Build into your own role description and those of the people in your team or wider organisation clear responsibilities about changing and evolving the organisation. What gets managed, gets done, and by explicitly making elements of change velocity peoples jobs, you vastly improve the likelihood of it actually happening. So incentives and rewards are powerful allies in helping shift your team, your division or your start up team towards this culture of ‘we embrace change’.

Ensure that you ask any reports to include examples of positive change that they have made both in the organisation and in themselves in their annual reviews, and be sure to reward them for doing so – both in financial and non-financial ways. (In our team we have a shield of win that peers pass from one to another to celebrate success – the point is that it isn’t only about job descriptions, you can have fun with it.)

    8. Personal change

Activity in brief:

Those endlessly challenging words from Gandhi: ‘You must be the change you wish to see in the world’.


To really make this happen you will have to speed up your own personal change velocity. To embrace change personally, to role model the personal development necessary to overcome the habits and behaviours that resist change, to dance in the moment when crises or unexpected events happen, to roll with it, to accept and then celebrate failure in yourself and in others and the learning that it brings. Simple really, yes? No! Terribly difficult, and incredibly rewarding. No matter what level you operate at, you must lead in this. You must be the change you wish to see.


In a world where change is constant, and possibly accelerating, our businesses will thrive or decay according to how quickly they can adapt. The media and communication environment that we all now exist and participate in is close to realtime: things happen, everybody knows about it, with a 20 second lag (and falling).

To thrive, to reach for our Purpose of Significance, and make a difference to the world, we have to increase our change velocity. As a side effect, we gain huge advantages – we move faster and better than others and so gain rewards, we individually become more flexible, more open and less resistant to the world around us and so gain rewards. Let’s move. Now!

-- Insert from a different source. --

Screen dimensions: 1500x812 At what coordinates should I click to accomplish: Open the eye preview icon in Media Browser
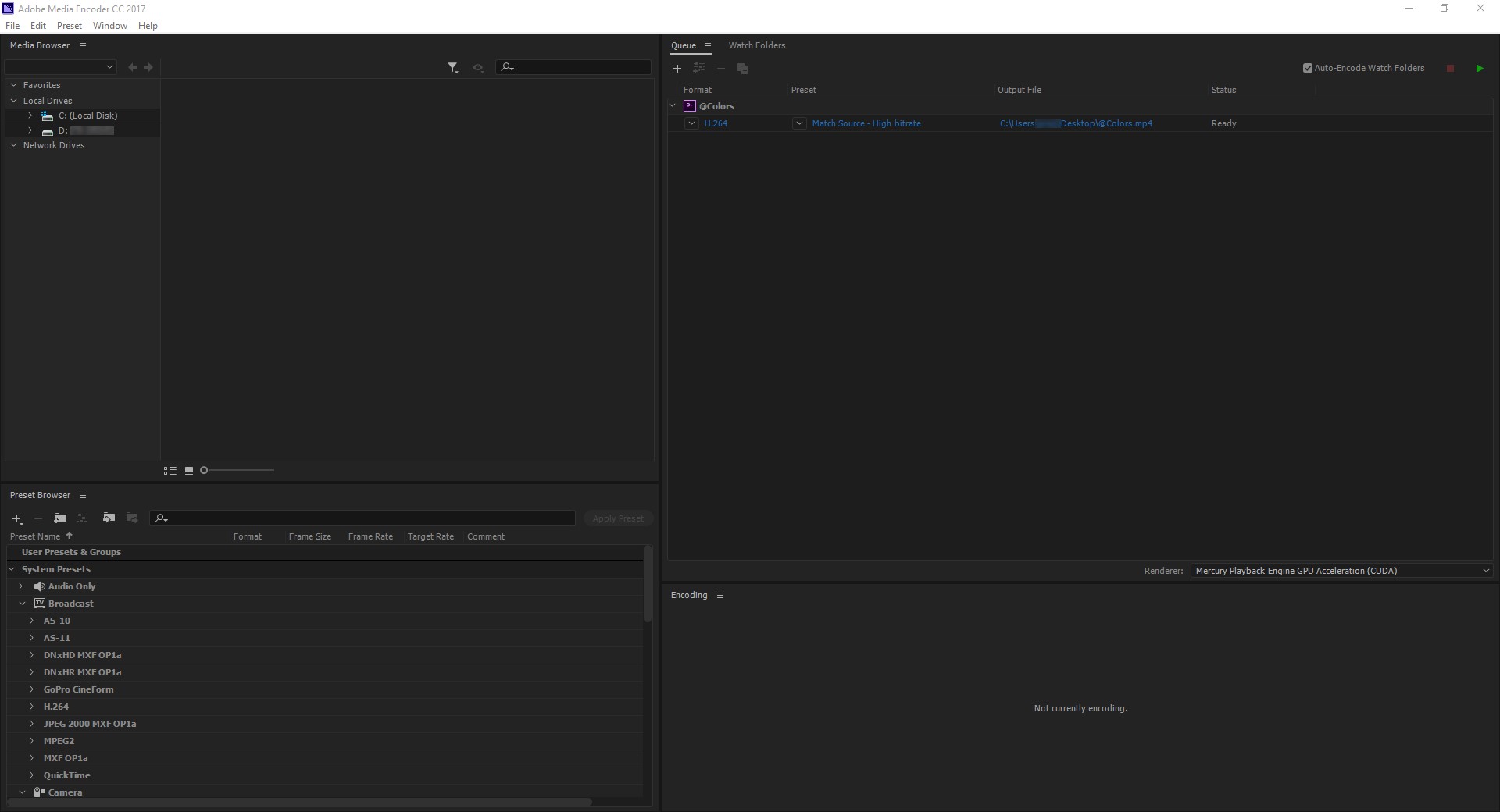(479, 67)
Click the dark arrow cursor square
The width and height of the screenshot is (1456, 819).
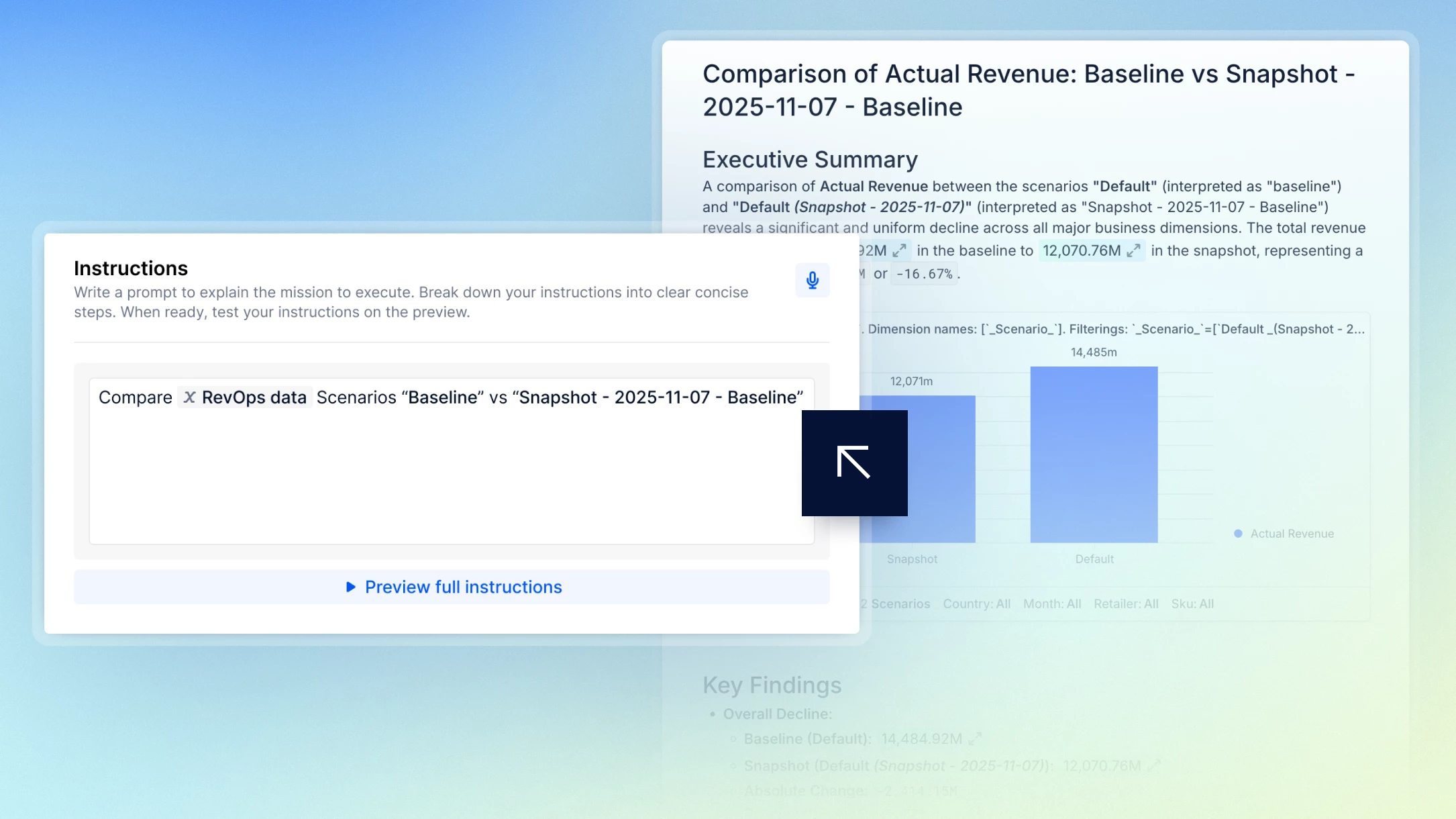[x=854, y=463]
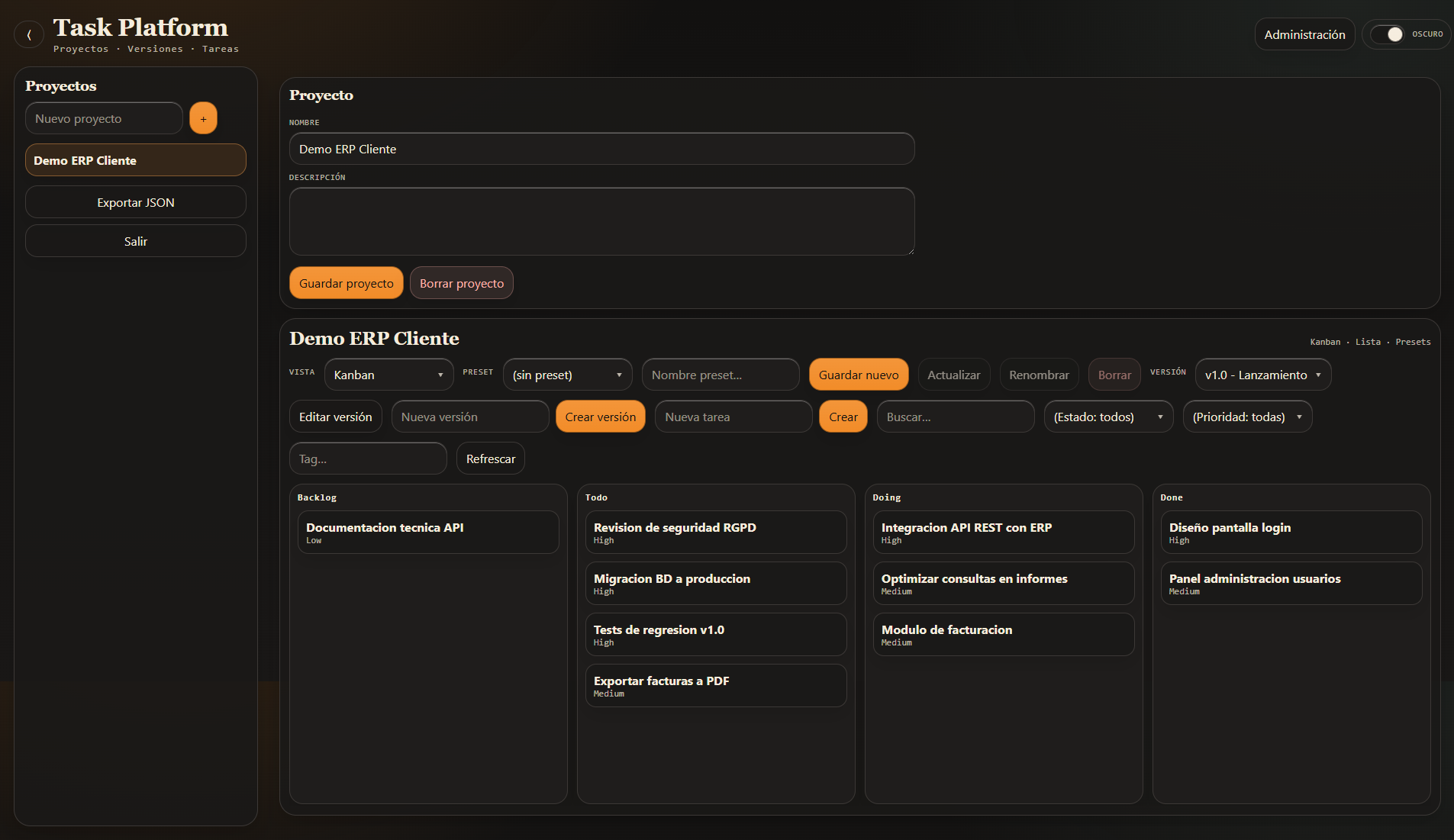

Next, appropriately given its role in change velocity and openness, we will look at how to harness Technology.


So that’s us done with Change Velocity. Next up? Technology…

Feedback in comments here on the blog, twitter @willmcinnes / #cltrshck or email to

One thought on “Chapter 6: Change Velocity, How can you speed up your organisation’s?

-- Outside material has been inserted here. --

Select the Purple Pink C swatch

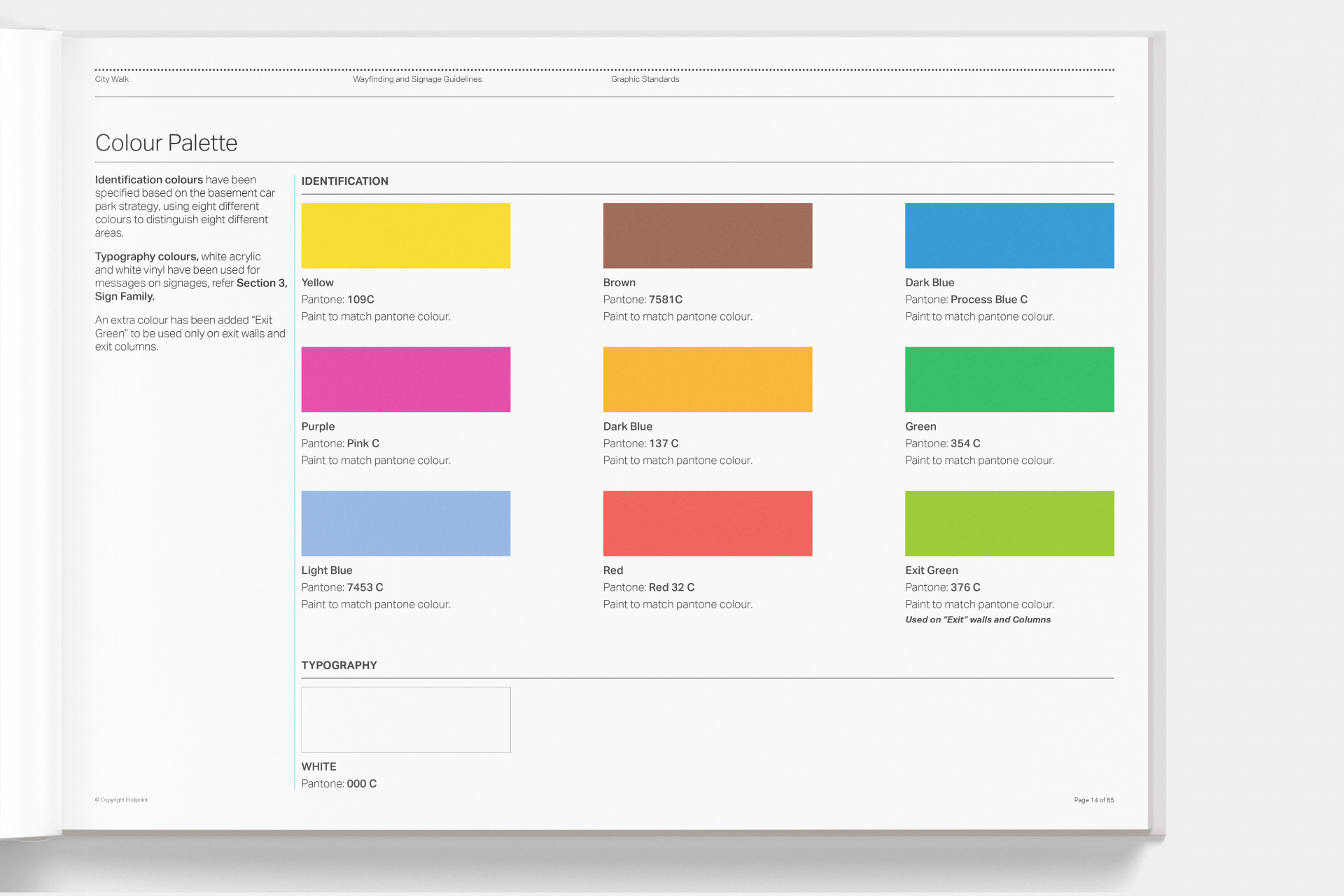pos(405,379)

  1. I don’t know abut this chapter. Except that I don’t really agree with the premise.

    I don’t think things are speeding up.

    I’ll probably regaled with stories of how many books are printed, how much IP is developed in a given time. But to me those stories indicate how many books are printed, how much IP is developed in a given time. Not that anything is speeding up.

    I have heard this story all my working life and just don’t believe it.

    That said, I do think there is something valuable in what you are saying – if what you are saying is speed up the cycle of learning.

    Learn fast works for me. That means shorter testing cycles.

    But it doesn’t mean throwing away planning. Or long-range strategy in the sense of clear direction (if not in the sense of short-term approach).

    Churchill said something about planning didn’t he? Plans are useless – planning is essential. Or something like that. That makes sense to me.